■ Work task:
When you reach the line containing "Open OneDrive in the navigation pane", repeat it and every line after it exactly, stopping only at the end of the listing.

■ Material to process:
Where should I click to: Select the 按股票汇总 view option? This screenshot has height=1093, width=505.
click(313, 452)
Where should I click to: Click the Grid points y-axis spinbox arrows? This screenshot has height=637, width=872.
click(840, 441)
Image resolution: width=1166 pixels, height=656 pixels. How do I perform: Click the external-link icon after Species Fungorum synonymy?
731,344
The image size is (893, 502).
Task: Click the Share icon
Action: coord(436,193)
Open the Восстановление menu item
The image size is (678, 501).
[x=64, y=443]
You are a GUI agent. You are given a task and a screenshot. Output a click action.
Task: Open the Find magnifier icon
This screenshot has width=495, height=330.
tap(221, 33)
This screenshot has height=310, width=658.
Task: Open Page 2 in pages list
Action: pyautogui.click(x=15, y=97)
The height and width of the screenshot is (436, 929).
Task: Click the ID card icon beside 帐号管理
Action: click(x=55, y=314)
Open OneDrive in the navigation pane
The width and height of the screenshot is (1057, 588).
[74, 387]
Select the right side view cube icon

■ Response to the exercise:
Open OneDrive in the navigation pane
The width and height of the screenshot is (1057, 588).
[74, 387]
Select the right side view cube icon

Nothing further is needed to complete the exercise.